Filters for data feed updates

Hi Everyone,

I am looking for suggestions in this scenario where we can't seem to find the easiest solution for this. We have an Informatica feed that updates data daily and daily batch campaigns to send emails based on the qualifying data. If the informatica feed fails that day and the data is not updated correctly, we want a safety net to make sure that these campaigns are not triggered as they could be sent to the wrong audience. I thought of usind "data value changed" filter, however, in some cases the data will be updated for some records and have failed for others. We also do not want to create a new dummy field since this could also cause issues with the informatica field.

Does anyone have a suggestion on what we could build out to make sure that these campaigns run smoothly?

Thanks for your help!

3 REPLIES 3
Joey_Forcelli1
Level 5

Re: Filters for data feed updates

Hey Erin,

So informatica updates fields on the leads and then the batch campaigns are run based upon that updated information, correct?  Why can't you use the data value changed filter?  You could setup the smartlist to only include leads where the data value has changed within the last 23 hours.

Erin_Mackintire
Level 2

Re: Filters for data feed updates

Hi Joseph,

Thanks for responding. I think that would be my last ditch attempt, but I would rather find something to build that was all or nothing. We're usually updating thousands of records and a bunch of fields at once so there isn't one field I could choose as the "data value was changed" field. And we are running 4 jobs, so some of the fields on a record may be updated and some may not.

SanfordWhiteman
Level 10 - Community Moderator

Re: Filters for data feed updates

Erin, there's a certain impracticality to trying to detect whether a multi-row import job, let alone a set of jobs, was successful as a unit since Marketo doesn't consider a "missing" update to be, well, missing.
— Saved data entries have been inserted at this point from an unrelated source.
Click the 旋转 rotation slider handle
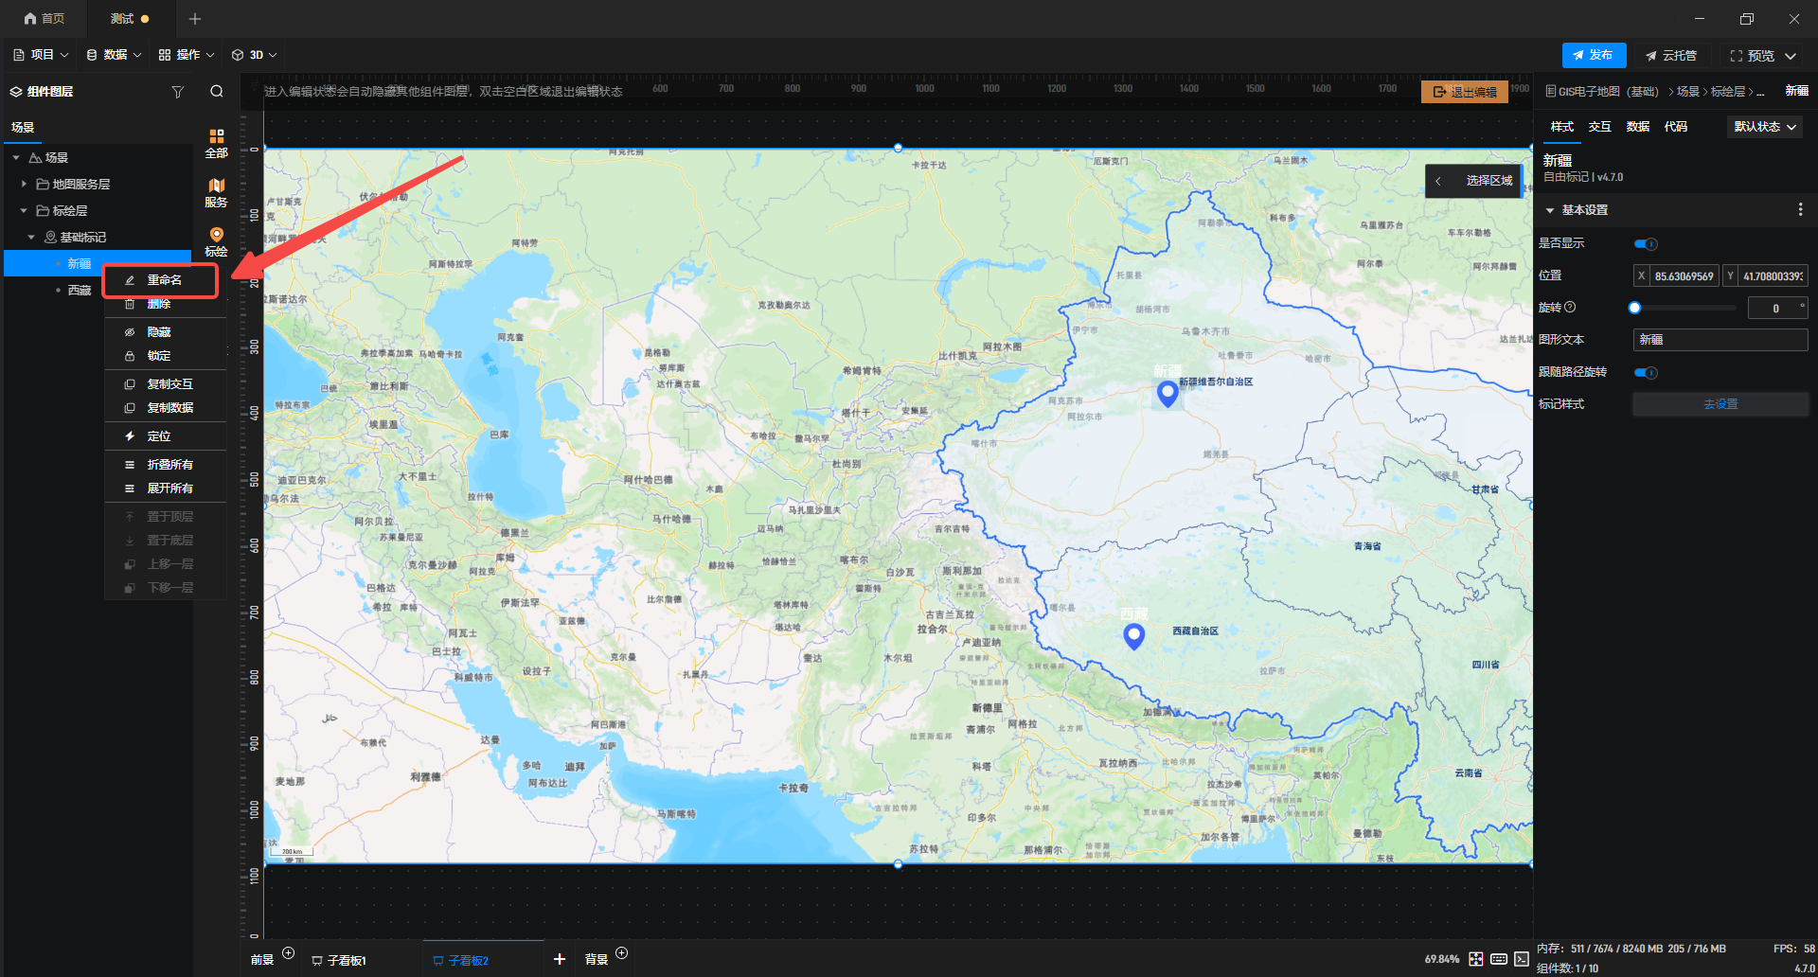The image size is (1818, 977). pyautogui.click(x=1634, y=308)
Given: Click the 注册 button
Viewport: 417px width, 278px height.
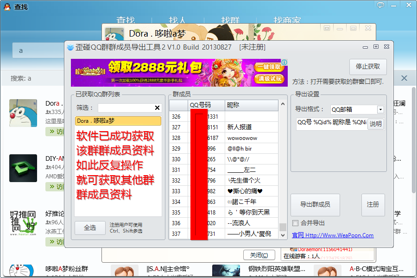Looking at the screenshot, I should coord(373,205).
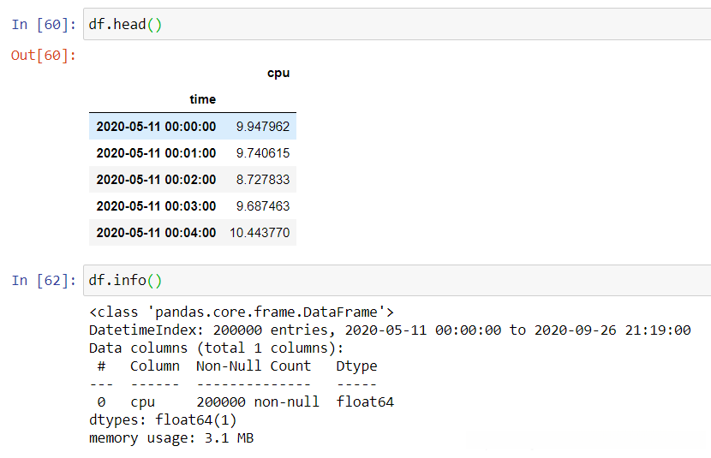Click the memory usage 3.1 MB line
This screenshot has height=458, width=711.
click(171, 438)
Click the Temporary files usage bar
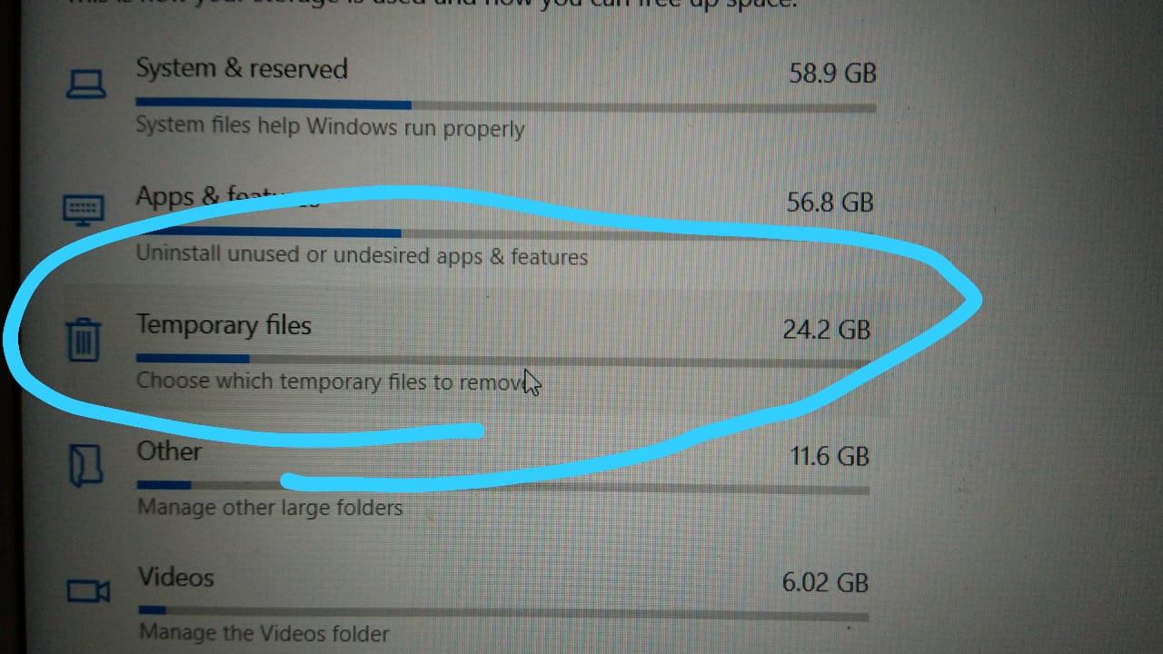 click(x=504, y=360)

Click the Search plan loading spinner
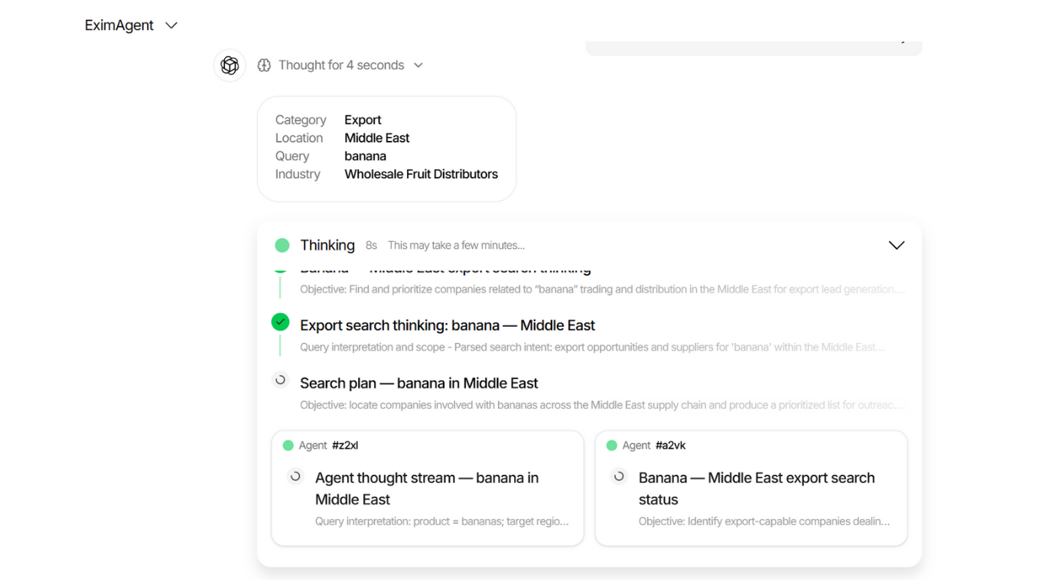click(281, 380)
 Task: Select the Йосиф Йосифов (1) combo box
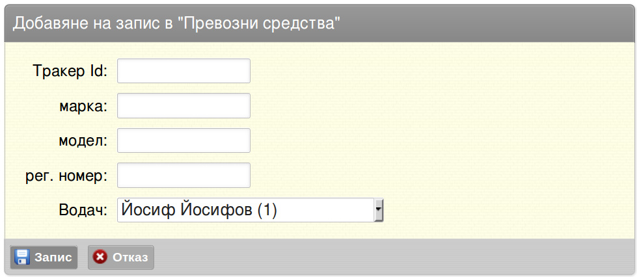coord(251,210)
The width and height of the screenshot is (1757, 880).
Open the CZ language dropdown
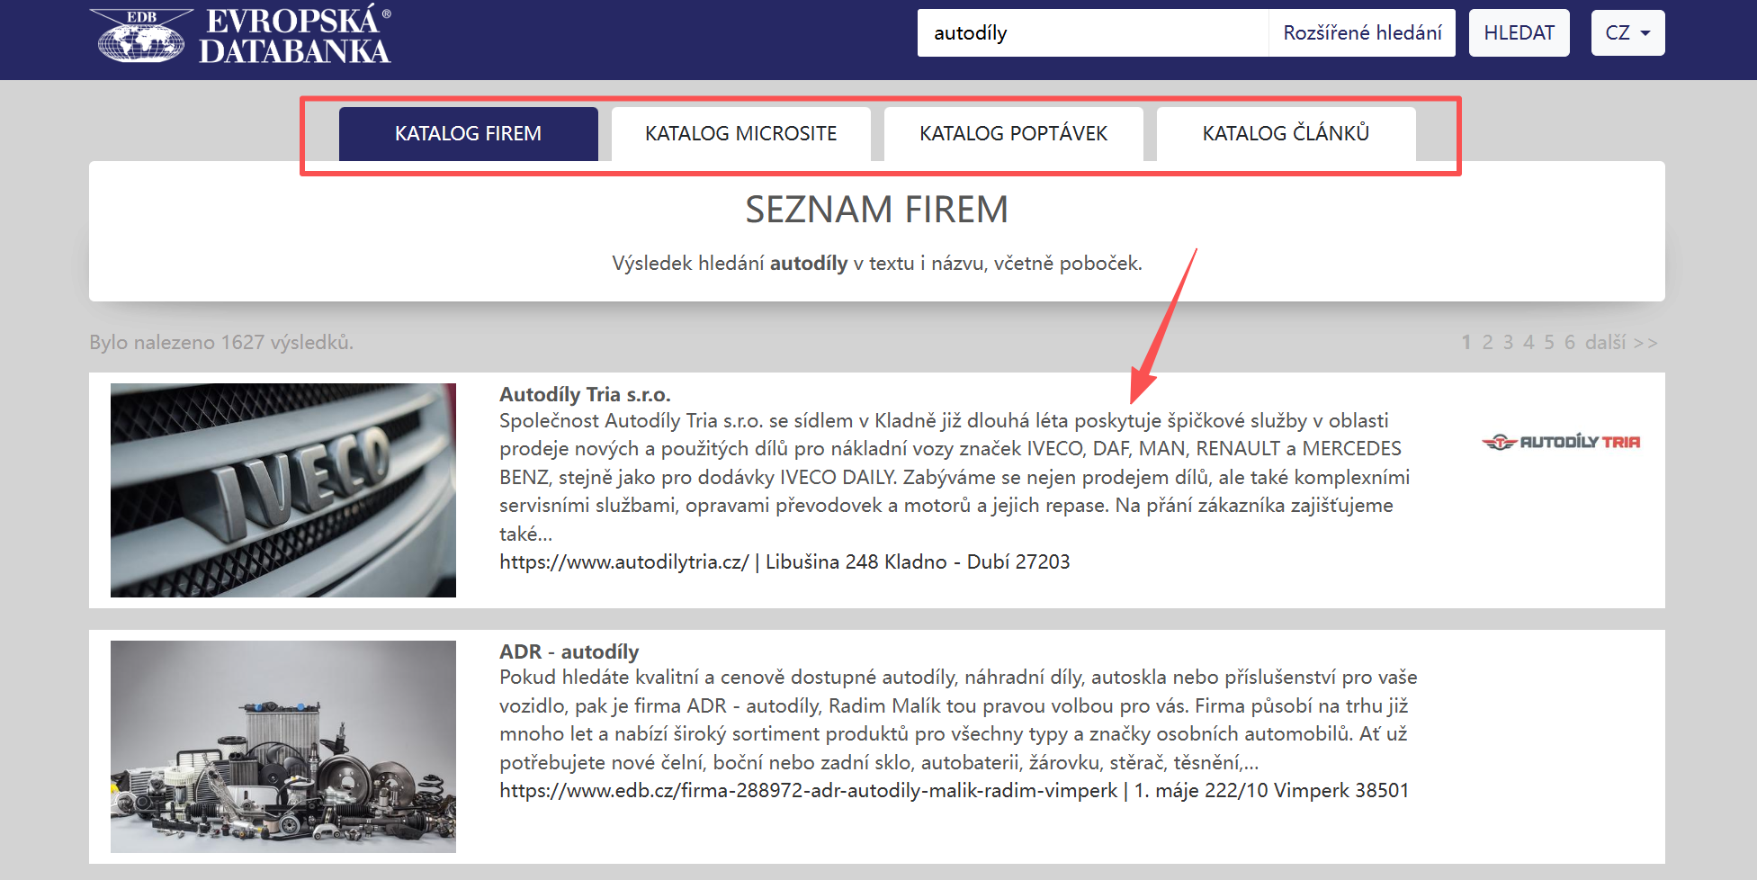point(1627,33)
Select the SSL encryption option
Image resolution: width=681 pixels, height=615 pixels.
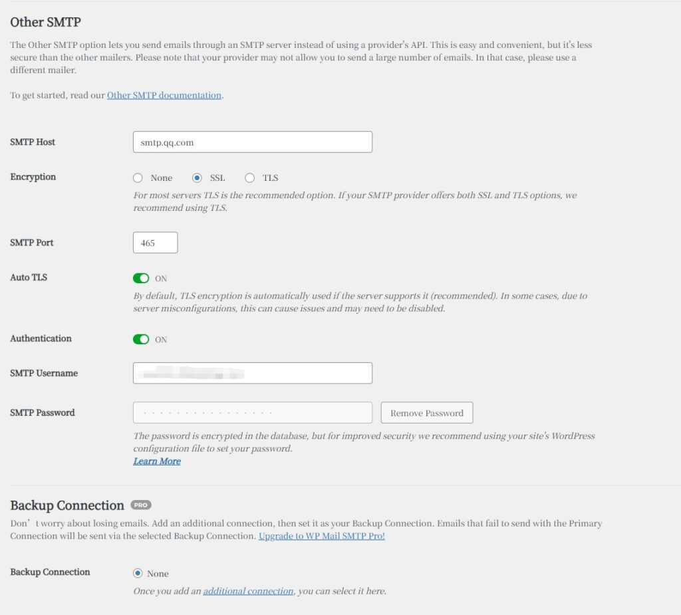click(197, 178)
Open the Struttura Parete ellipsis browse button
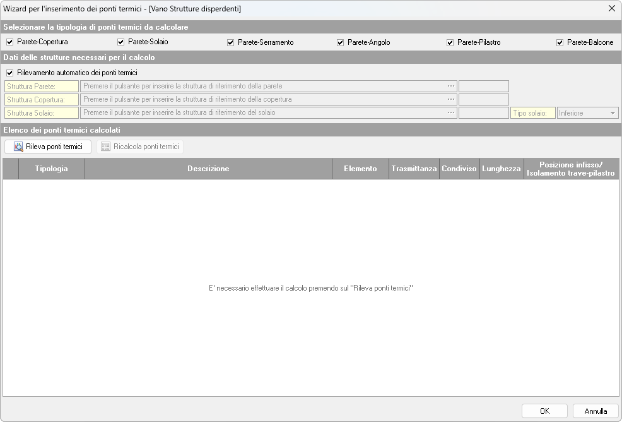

What you should do instead is schedule the campaign on the client app side, only when the app considers the job(s) done. Only that side (or a separate monitoring app that's tracking that app) can judge completion.

P.S. This is a common problem across systems and databases, not just w/Marketo. If an essentially passive server (like a SQL database) doesn't get any inbound connections for a period of time, it doesn't have any reason to know that anything's missing. Only the client app can know if an inbound job failed to start or complete.